### Your assignment
How many lines in the data below contain the string "agent"? State that number only.

>>>>>

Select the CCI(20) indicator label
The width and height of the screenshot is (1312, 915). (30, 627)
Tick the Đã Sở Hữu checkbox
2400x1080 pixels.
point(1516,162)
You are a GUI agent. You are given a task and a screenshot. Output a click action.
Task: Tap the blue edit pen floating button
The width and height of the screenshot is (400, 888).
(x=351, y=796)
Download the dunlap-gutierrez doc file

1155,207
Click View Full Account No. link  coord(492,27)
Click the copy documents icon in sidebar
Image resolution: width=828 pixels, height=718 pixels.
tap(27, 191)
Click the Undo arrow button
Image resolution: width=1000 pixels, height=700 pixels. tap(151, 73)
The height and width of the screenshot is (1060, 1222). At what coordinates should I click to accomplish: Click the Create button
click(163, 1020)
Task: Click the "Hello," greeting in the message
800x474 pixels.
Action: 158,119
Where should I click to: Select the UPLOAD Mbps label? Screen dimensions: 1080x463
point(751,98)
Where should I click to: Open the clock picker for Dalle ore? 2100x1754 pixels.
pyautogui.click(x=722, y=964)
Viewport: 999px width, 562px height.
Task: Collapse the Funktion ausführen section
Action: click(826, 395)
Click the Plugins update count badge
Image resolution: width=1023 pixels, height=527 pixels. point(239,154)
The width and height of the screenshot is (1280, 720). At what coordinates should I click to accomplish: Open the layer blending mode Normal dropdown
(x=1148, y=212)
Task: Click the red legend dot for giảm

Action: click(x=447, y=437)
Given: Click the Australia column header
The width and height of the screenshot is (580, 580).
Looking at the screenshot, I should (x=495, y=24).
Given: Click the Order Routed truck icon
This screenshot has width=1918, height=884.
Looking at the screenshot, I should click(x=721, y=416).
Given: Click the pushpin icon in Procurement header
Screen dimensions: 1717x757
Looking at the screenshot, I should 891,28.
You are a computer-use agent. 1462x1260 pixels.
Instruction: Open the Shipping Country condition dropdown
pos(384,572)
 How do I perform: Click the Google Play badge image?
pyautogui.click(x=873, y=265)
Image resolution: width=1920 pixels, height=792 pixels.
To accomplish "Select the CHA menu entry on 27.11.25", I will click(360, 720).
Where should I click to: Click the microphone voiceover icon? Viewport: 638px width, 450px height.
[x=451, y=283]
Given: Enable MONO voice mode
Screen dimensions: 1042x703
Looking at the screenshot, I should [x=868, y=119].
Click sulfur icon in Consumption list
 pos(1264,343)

<<<<<

### Exercise solution
2